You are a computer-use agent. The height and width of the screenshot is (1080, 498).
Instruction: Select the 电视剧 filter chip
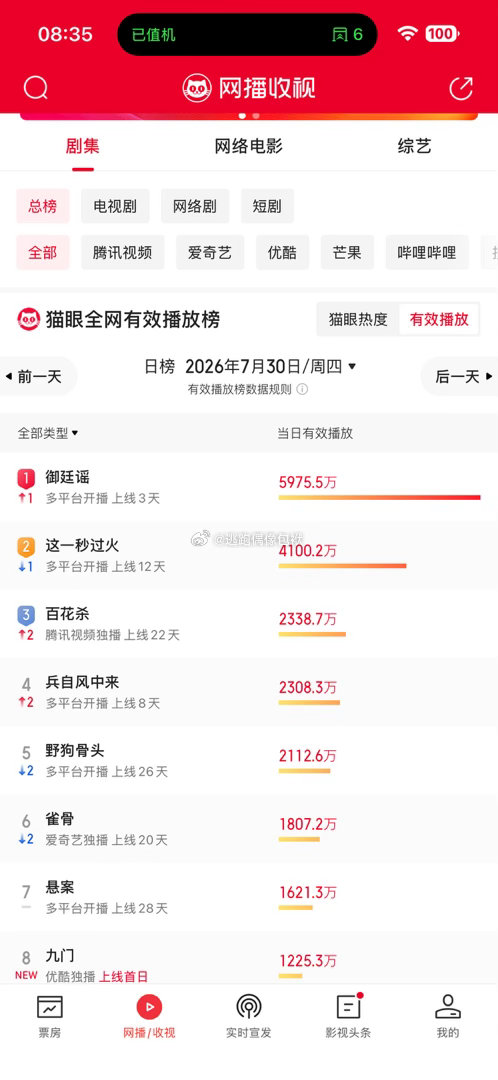(115, 206)
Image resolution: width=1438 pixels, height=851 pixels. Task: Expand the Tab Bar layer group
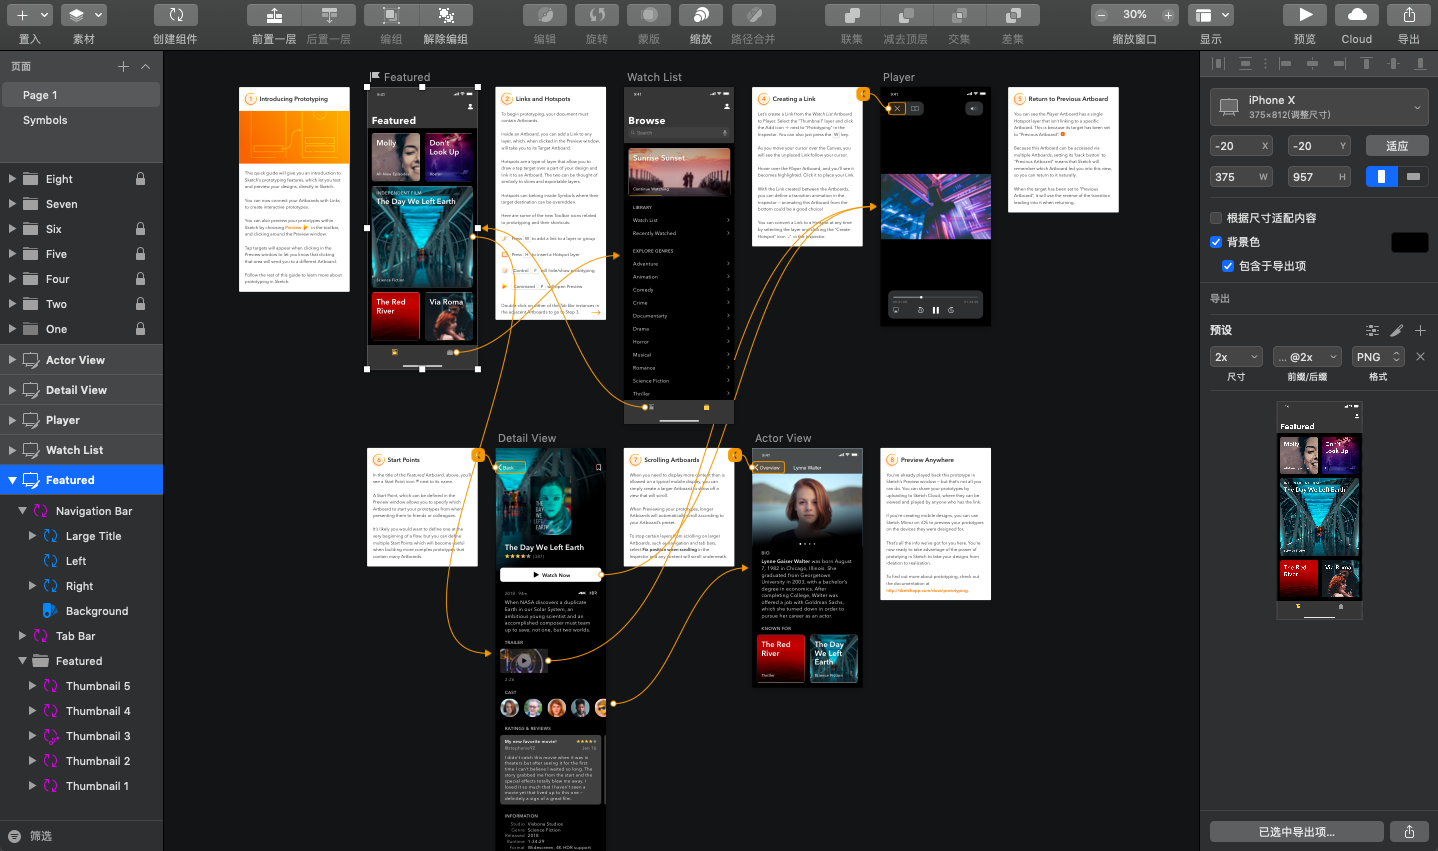(x=22, y=636)
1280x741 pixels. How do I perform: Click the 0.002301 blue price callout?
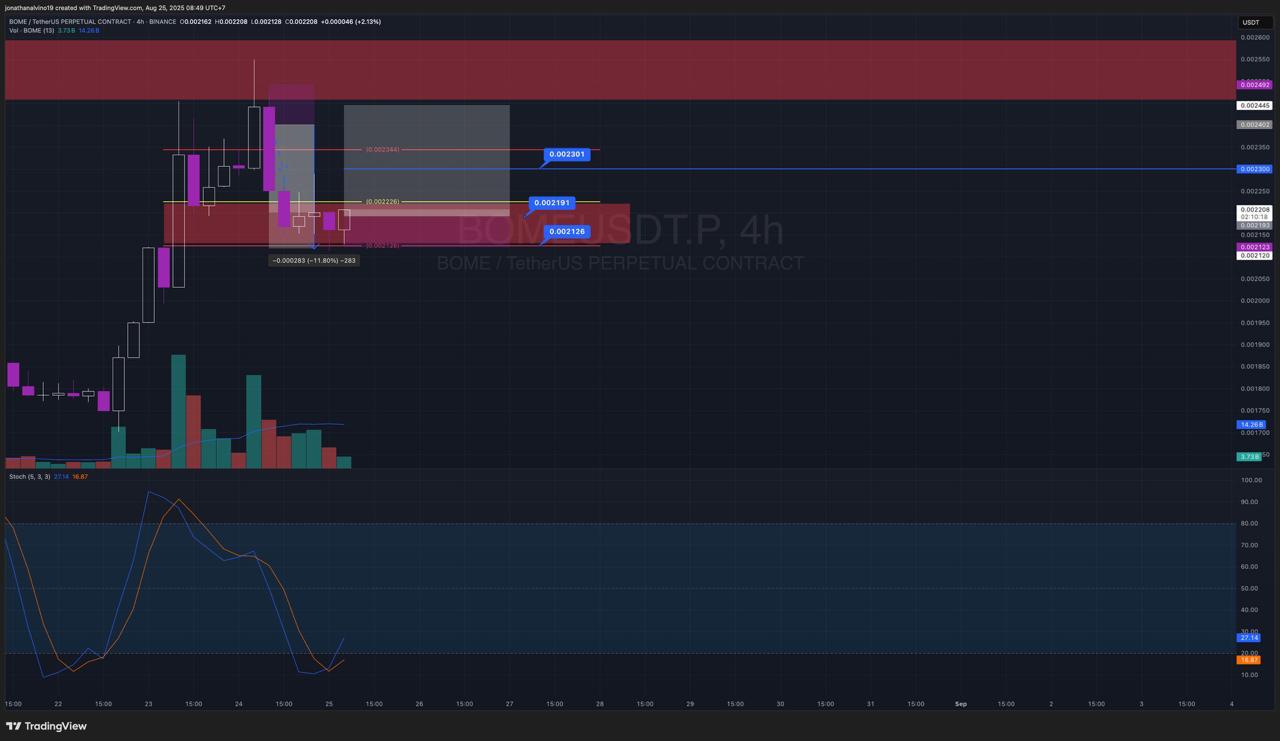(x=567, y=154)
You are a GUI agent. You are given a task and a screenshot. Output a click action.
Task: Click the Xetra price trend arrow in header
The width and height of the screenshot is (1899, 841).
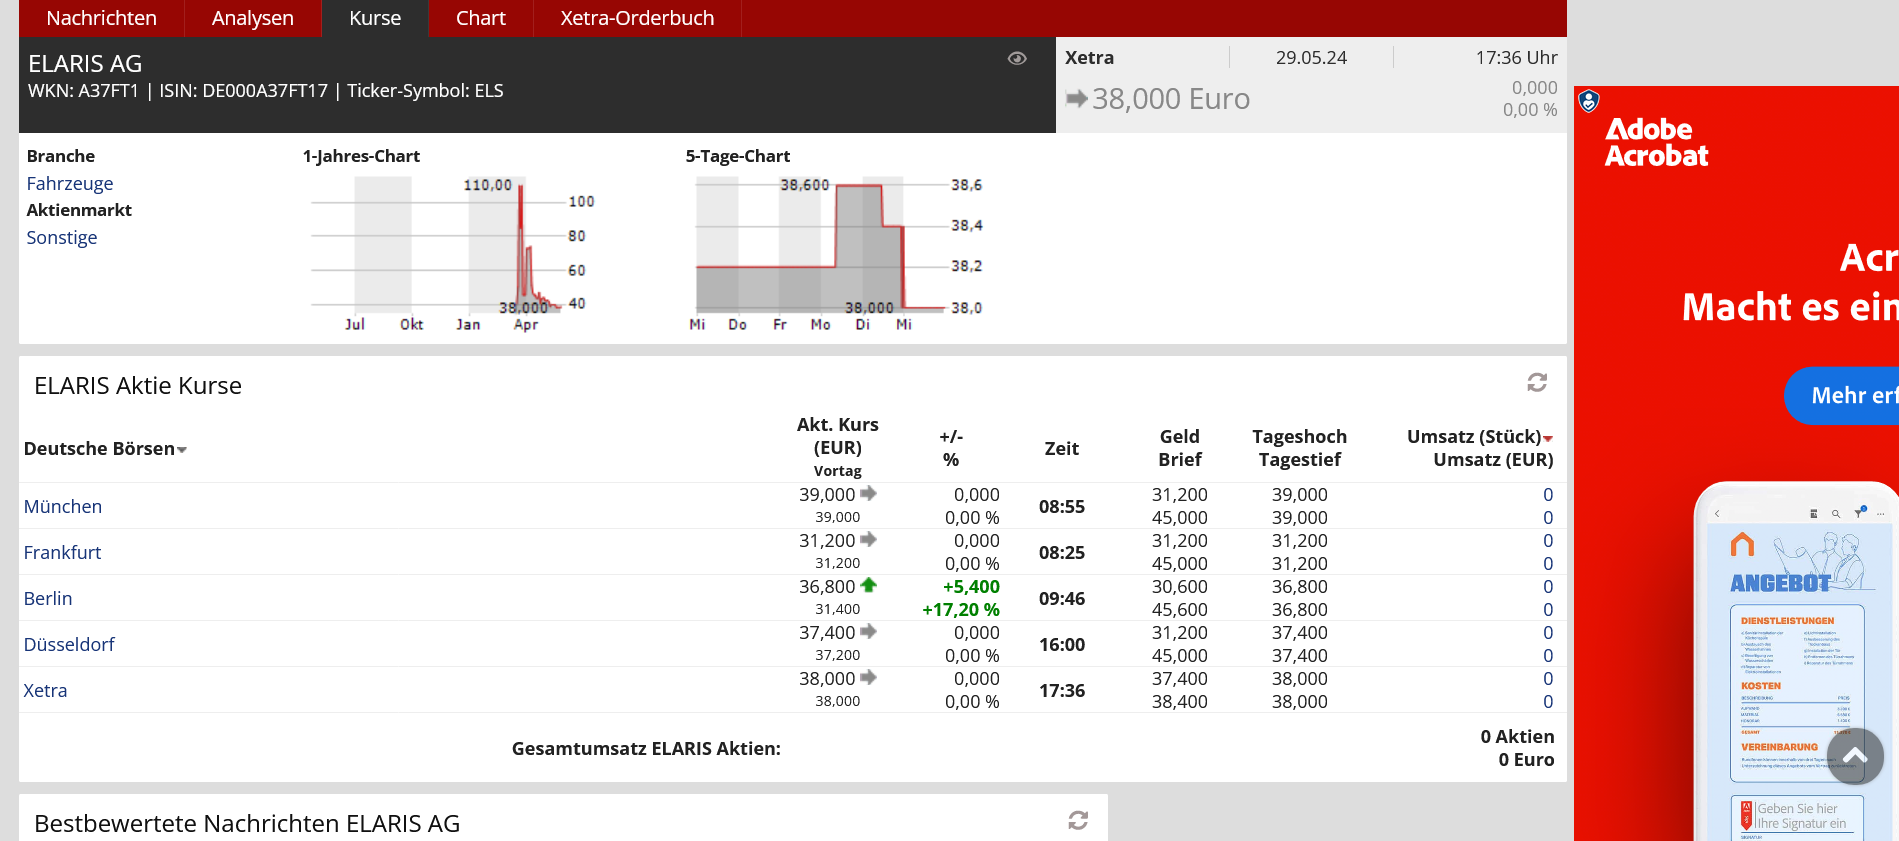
+ + + + +
**What is required:** Repeat the listing above word for word, from the line with "Image resolution: width=1438" through the end of the listing, both ends included. Leave out the pictures.

**Exercise response:**
Image resolution: width=1438 pixels, height=851 pixels. Task: Expand the Tab Bar layer group
(x=22, y=636)
1280x741 pixels. How do I perform: Click the 0.002301 blue price callout?
(x=567, y=154)
You are a GUI agent. You are given a task and a screenshot. Output a click action.
Task: Click the Xetra price trend arrow in header
The width and height of the screenshot is (1899, 841).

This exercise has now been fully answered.